Mencari Pahlawan Muda Indonesia
Krisis bangsa saat ini memang telah menggurita. Krisis yang diawali dari terpaan badai ekonomi 10 tahun silam. Lantas disusul dengan tersingkapnya krisis politik, budaya, sosial, dan moral. Kita seharusnya tidak terbenam dalam keterpurukan dengan senantiasa mengutuk keberadaan permasalahan bangsa seperti yang terjadi saat ini. Krisis adalah takdir semua bangsa, sebagaimana perjalanan hidup manusia, adakalanya berada dalam kejayaan, dan suatu waktu ia terjatuh dalam keterpurukan.
Hal yang seharusnya kita khawatirkan adalah belum lahirnya sosok-sosok pahlawan dari berbagai krisis multidimensi itu. Krisis identitas bangsa ini 80 tahun silam jauh lebih berat. Namun, generasi saat itu berhasil mengilhami solusi identitas tersebut dengan lahirnya Sumpah Pemuda. Sebuah pernyataan kesepakatan yang menyingkirkan berbagai perbedaan dengan mengutamakan persatuan dan kesatuan bangsa. Atau kita dapat merefleksikan diri pada momentum 10 November di Surabaya, saat fragmen semangat dan keberanian tersinergi dalam perjuangan mengangkat senjata.
Sejarah telah mencatatkan bahwa sosok-sosok pahlawan lahir dari para generasi muda. Berbagai peristiwa bersejarah di Indonesia dan juga di berbagai penjuru dunia lainnya telah membuktikannya. Maka ketika muncul kekeringan sosok pahlawan di negeri ini, berarti ada sesuatu yang keliru dalam diri para pemudanya.

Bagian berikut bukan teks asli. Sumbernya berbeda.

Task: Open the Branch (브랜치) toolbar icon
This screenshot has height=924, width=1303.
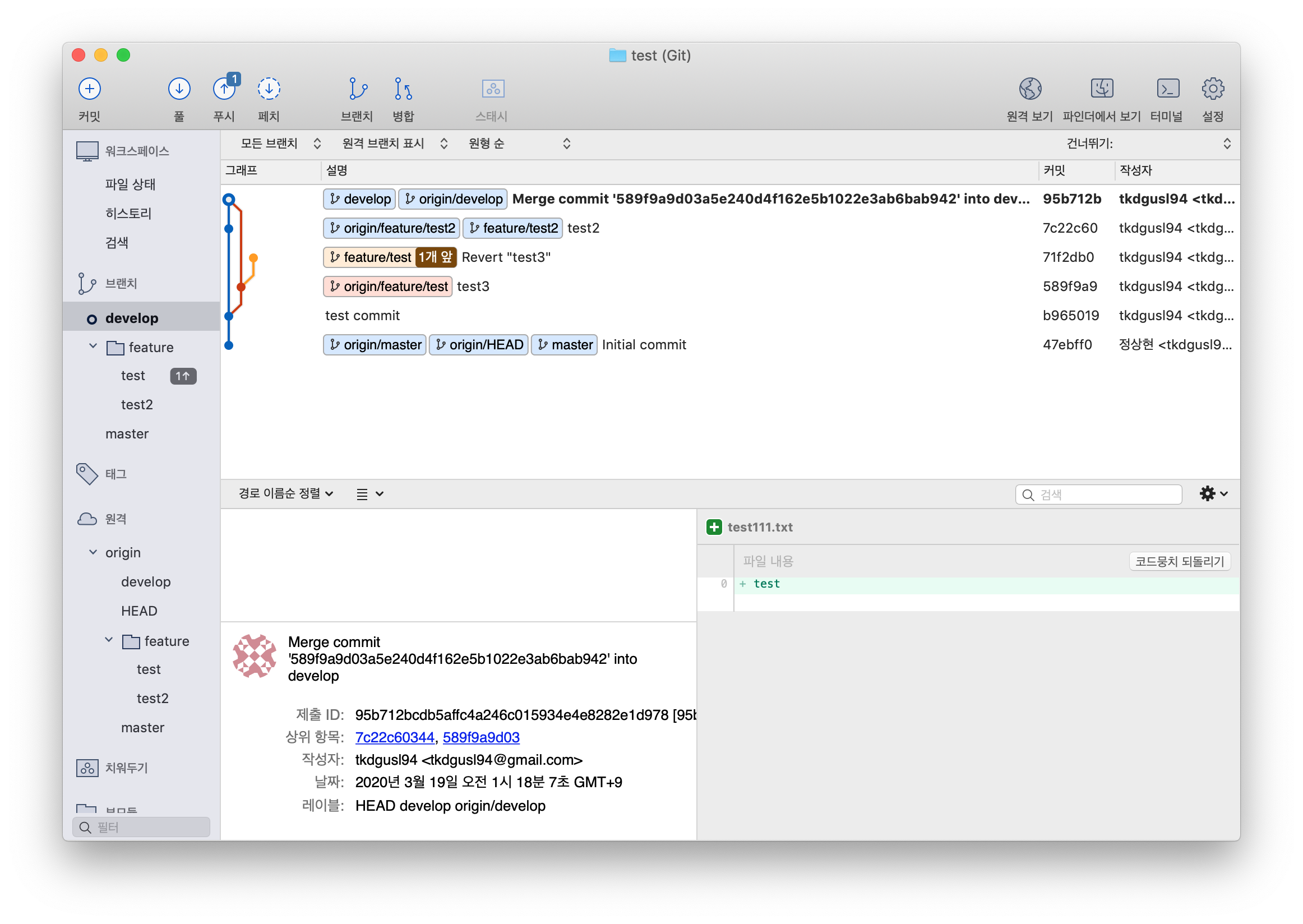Action: point(357,89)
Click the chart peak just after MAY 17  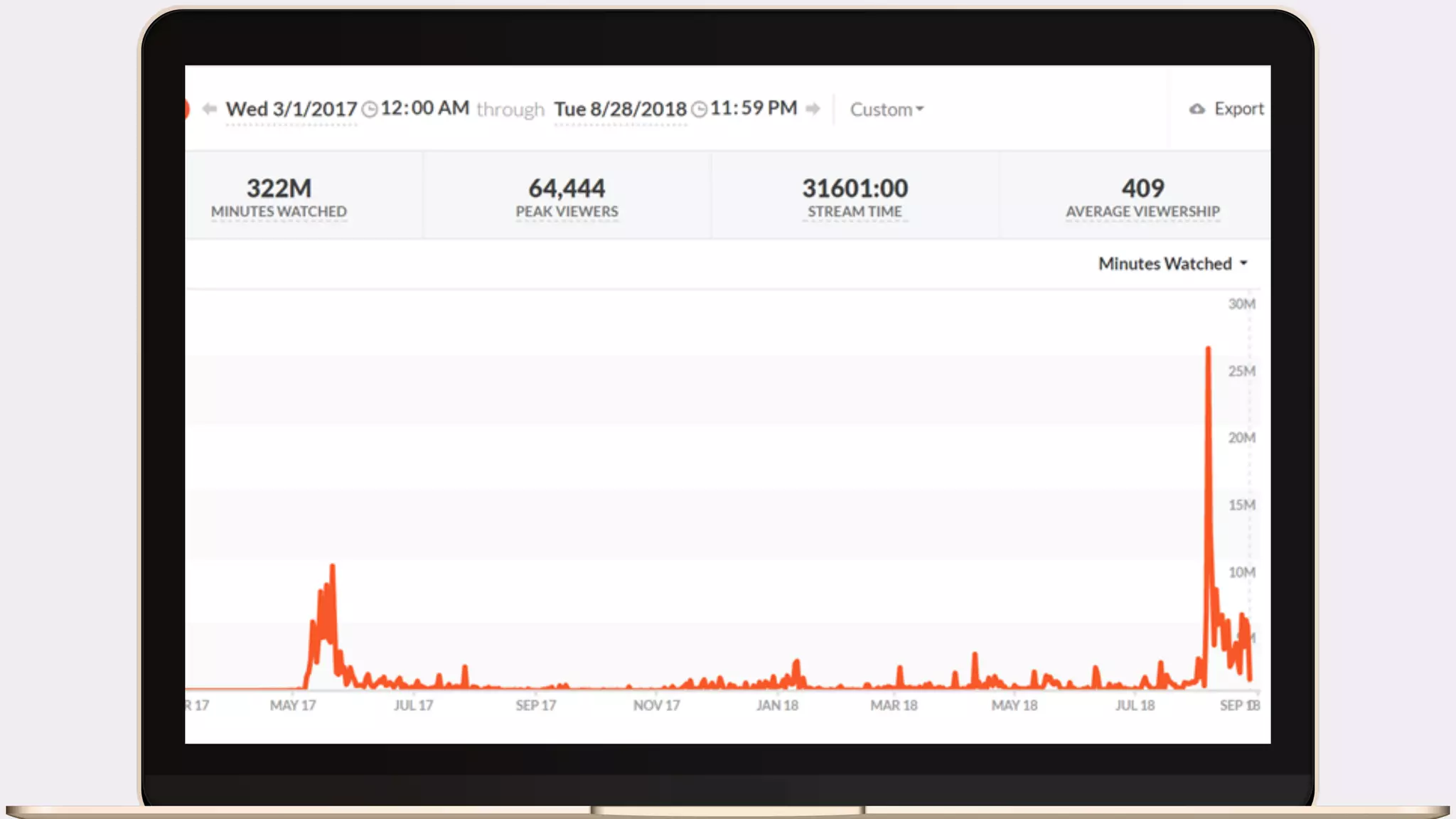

Ada banyak faktor yang mempengaruhinya. Di satu sisi dapat dilihat bahwa telah terjadi distorsi makna kepahlawanan. Bagi beberapa komunitas pemuda, menjadi pahlawan adalah dengan berjuang mendapat wanita pujaannya, meskipun harus beradu fisik dalam perebutannya. Dalam komunitas yang lain, pahlawan adalah mereka yang siap bertarung dengan rekan sekampus lainnya demi gengsi fakultas. Atau bisa jadi, pahlawan adalah mereka yang hidup layak berkecukupan, meskipun untuk menggapainya tak segan main sikut kanan maupun kiri.
Mungkin pula jenak idealisme dan perjuangan telah terkikis seiring berjalannya waktu. Nilai-nilai kepahlawanan telah asing dalam keseharian kita. Para pemimpin tidak mampu mencontohkannya karena sibuk berkutat dengan agenda kekuasaannya sendiri. Adapun kita, yang menisbatkan diri sebagai rakyat, tidak mampu menjadi inisiator keteladanan tersebut.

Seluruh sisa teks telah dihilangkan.